I’m always excited to try a new, (for me), Rogue offering. OREgasmic poured a somewhat hazy amber color — hazy but crisp. There was a decent layer of gently frothing head although there didn’t seem to be too much carbonation in the body. The head is light tan in color. OREgasmic is a rich American Pale Ale that is 6 percent ABV. I love the smell, very much a malt-forward brew which is, quite honestly, right up my alley. There was a rich base of caramel malt aroma followed up by some brown sugar elements, and a hidden hop tone that may promise something in the drinking, but doesn’t stand out in the scenting process.
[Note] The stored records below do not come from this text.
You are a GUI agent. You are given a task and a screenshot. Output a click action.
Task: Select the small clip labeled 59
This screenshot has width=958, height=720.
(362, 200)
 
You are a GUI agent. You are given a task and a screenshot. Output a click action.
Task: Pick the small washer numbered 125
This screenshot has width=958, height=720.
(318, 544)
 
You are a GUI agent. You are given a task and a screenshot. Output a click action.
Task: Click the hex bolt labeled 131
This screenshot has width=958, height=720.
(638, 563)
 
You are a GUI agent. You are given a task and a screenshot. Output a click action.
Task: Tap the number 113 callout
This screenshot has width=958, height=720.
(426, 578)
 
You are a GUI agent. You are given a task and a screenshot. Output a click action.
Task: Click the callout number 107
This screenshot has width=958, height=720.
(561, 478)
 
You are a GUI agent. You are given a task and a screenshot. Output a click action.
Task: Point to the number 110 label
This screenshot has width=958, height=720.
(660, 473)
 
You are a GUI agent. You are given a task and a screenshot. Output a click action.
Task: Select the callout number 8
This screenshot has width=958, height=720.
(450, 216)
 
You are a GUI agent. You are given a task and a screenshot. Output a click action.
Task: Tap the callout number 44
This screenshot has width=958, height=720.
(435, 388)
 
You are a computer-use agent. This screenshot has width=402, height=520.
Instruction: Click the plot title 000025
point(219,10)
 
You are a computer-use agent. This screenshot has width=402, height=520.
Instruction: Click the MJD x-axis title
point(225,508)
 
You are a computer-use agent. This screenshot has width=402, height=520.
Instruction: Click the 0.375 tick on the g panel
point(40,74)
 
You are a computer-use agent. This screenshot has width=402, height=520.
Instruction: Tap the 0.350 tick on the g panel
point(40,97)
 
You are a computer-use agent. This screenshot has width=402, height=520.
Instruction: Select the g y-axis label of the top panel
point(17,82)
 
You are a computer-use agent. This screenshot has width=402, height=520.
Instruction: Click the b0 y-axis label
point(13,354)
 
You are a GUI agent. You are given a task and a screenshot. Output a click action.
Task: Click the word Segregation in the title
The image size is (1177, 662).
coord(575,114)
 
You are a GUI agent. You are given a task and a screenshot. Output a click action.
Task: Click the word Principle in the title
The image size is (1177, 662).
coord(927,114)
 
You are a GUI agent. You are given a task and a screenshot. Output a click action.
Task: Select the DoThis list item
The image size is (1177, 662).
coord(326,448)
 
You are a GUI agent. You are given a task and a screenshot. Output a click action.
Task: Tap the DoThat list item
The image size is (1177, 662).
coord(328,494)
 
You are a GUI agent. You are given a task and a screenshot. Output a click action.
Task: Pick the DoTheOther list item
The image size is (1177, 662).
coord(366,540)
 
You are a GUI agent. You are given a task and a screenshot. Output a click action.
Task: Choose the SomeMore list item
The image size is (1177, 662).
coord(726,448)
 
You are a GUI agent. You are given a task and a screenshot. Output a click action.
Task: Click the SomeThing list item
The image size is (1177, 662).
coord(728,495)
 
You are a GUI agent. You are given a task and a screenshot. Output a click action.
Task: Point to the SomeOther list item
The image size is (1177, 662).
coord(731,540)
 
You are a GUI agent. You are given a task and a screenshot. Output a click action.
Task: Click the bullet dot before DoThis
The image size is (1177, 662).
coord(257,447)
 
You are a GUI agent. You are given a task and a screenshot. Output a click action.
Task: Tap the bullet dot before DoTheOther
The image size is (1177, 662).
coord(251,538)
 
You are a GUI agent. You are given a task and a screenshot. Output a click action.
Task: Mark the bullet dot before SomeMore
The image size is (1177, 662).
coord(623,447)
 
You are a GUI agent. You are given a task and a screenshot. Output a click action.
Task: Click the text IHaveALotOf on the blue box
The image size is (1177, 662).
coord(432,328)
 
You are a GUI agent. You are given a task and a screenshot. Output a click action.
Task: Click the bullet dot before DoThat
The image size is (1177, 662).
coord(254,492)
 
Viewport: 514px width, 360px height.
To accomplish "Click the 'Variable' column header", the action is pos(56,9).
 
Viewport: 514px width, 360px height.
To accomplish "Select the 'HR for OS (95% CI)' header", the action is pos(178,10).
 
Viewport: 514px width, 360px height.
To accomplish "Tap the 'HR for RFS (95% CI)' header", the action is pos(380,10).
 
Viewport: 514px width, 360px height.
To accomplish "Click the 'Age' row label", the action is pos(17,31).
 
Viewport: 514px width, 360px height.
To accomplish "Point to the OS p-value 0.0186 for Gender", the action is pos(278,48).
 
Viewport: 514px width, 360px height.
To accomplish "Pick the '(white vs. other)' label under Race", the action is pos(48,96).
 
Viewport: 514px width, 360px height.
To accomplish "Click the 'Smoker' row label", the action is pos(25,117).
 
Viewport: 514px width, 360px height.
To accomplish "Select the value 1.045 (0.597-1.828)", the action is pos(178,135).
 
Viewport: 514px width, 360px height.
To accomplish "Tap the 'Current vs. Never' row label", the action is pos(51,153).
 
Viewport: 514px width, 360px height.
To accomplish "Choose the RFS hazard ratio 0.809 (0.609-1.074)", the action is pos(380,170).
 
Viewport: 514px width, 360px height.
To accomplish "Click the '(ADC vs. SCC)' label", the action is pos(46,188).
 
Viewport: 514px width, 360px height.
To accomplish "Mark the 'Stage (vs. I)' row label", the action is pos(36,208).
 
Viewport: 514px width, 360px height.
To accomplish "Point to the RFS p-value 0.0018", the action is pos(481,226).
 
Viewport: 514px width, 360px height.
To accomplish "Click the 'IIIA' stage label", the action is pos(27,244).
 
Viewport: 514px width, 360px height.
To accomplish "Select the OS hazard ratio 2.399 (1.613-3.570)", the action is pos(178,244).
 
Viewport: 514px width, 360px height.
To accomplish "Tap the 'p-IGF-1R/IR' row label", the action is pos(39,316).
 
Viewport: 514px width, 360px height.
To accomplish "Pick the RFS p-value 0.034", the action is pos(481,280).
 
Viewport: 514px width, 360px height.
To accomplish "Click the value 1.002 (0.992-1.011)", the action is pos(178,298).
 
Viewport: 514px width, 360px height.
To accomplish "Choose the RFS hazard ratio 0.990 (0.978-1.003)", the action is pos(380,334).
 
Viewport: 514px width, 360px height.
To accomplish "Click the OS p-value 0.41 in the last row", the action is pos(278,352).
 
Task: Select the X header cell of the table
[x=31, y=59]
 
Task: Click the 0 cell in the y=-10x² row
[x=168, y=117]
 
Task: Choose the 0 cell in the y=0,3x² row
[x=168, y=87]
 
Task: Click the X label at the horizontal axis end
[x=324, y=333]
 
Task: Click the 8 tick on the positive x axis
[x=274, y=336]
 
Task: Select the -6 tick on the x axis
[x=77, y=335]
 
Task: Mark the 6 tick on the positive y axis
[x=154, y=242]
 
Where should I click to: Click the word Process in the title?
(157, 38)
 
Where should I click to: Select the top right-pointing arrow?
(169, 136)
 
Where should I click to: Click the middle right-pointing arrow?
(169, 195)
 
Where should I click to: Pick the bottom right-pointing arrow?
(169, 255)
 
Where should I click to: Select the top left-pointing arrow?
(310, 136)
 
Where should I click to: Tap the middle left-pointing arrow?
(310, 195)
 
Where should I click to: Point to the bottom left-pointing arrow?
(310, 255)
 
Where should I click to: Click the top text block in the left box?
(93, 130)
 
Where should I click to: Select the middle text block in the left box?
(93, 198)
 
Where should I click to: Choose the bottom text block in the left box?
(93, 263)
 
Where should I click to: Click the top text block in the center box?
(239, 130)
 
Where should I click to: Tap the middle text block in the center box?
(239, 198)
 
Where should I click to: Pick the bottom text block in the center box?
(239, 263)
The caramel maltiness is certainly dominant here. You really have to struggle to pick up on any other aromas. OREgasmic’s taste very closely and accurately reflects the nose — distinctive malts, some brown sugar or molasses tones, a smidge of hoppy bitterness — but only a smidge — tickling the throat. There is a certain hint of spiciness, but not a standout taste like pepper or cinnamon. There is just “something” there. Good luck. Let me know what you think. Like with so many Rogue offerings, the mouth — feel is very full-bodied, and almost velvety as it washed around. There is a lot of malty flavor banging around here, and that certainly adds to the sense of creaminess. I appreciate the fact that this brew is not overly fizzy. It gives explorers a chance to really savor the more exotic back — tones, without having the delicate flavors over — ruled by the carbonation. This is a firmly planted American Pale Ale with deep roots in the Northwest brewing culture — a wonderful beer to share with good friends. Deep and thoughtful, but not too serious or brooding. Highly recommended.

ApriHop (An Indian Pale Ale brewed with real apricots) Dogfish Head Brewery Milton, Del.

A rich medium brown, almost bronze colored pour, ApriHop allowed a good inch of head — thick and slightly off — white that disappears quite slowly. This was a crisp clear pour, without too much visual carbonation shooting to the top and disturbing the view. ApriHop is a 7 percent ABV American Pale Ale that has a surprising lack of apricot aroma. You kinda go into the exploration expecting ... something. There may be some fruity scent to the more discerning. I found it difficult to find the elusive apricots. This brew was, however, substantially hoppy. There also was a serious layer of malts tucked away in there, and more citrusy tones than apricot. This is quite a fizzy brew, very biting but with that refreshing feel you get from this kind of drink when you’re really looking for a crisp, cold drink. The apricot element is more noticeable than in the aroma stage, but not too prominent. ApriHop is far more hoppy than it is fruity. For some, that will be a boon. For others, it might be a touch disappointing. If you’re looking for a good apricot flavored brew, try Pyramid’s Apricot Ale. This was a bit of a let down, but only because of the name on the label. I think most explorers have already come to expect something a bit more dramatic from Dogfish Head. If this had been produced by anyone else, it probably would have more easily passed muster. I’d buy this again. It was a decent IPA — crisp and refreshing. But ... it did not taste like apricots! Oh, well.